- Try it -
Gather each line in the entries that includes the string "computer".

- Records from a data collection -
'''

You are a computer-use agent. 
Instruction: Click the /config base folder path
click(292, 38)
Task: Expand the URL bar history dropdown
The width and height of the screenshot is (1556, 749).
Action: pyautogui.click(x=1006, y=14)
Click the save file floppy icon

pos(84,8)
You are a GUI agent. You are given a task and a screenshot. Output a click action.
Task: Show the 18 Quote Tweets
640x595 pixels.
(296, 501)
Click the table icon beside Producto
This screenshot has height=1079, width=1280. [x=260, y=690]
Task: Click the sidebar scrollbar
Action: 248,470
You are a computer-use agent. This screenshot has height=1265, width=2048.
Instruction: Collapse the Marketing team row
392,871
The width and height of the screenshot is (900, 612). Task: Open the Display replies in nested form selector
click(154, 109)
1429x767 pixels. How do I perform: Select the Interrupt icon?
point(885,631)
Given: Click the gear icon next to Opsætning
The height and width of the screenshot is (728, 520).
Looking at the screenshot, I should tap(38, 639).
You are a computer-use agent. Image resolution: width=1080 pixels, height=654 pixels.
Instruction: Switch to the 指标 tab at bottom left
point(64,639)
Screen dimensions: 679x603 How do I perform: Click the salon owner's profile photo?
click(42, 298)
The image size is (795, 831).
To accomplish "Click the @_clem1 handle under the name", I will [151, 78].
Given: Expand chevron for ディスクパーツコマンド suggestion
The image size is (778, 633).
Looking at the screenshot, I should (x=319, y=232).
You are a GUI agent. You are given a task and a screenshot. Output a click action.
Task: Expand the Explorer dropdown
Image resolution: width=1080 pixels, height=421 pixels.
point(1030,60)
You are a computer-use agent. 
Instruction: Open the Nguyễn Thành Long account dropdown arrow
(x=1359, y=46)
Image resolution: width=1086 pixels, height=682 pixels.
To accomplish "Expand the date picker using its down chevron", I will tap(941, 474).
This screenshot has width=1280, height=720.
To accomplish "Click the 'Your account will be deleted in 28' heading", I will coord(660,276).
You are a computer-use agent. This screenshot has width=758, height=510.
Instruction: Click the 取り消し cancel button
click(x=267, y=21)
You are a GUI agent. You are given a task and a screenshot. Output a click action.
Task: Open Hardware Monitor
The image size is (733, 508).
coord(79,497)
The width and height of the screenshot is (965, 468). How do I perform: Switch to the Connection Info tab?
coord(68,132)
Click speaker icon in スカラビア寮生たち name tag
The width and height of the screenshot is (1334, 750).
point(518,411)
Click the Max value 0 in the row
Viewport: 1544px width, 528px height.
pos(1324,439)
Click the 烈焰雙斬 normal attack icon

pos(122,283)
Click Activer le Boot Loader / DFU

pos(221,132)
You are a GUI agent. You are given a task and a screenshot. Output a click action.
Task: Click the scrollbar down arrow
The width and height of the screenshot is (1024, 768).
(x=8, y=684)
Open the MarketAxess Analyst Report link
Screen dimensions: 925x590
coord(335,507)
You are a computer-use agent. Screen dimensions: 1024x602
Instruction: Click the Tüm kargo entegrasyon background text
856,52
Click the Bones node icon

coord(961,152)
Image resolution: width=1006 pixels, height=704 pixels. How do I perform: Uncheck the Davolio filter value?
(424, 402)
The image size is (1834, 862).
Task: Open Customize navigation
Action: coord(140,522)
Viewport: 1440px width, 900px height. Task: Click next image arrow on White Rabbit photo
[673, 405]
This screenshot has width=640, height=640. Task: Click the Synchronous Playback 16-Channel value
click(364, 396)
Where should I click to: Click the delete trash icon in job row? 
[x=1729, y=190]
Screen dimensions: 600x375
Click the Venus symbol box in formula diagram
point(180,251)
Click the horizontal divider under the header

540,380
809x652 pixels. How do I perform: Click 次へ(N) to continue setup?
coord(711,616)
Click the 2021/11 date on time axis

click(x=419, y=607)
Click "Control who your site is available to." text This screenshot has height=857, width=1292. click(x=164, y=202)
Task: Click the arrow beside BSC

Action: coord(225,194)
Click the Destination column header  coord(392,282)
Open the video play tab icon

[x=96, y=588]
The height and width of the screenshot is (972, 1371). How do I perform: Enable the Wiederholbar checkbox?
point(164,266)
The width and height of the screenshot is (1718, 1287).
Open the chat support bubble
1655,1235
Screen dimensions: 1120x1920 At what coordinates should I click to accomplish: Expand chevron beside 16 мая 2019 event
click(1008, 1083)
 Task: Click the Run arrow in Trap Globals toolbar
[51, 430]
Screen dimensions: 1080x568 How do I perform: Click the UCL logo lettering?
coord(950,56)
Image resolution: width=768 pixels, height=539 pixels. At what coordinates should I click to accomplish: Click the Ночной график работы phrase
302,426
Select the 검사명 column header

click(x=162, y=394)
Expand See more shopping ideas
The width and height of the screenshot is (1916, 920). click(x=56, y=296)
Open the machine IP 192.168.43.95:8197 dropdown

'''

- Solution -
You are a computer-use agent. 
You are a computer-use agent. This screenshot has height=1265, width=2048.
You are a computer-use agent. Image resolution: width=1080 pixels, height=654 pixels.
You are a computer-use agent. 
You are a computer-use agent. This screenshot has width=758, height=510.
You are a computer-use agent. Screen dimensions: 1024x602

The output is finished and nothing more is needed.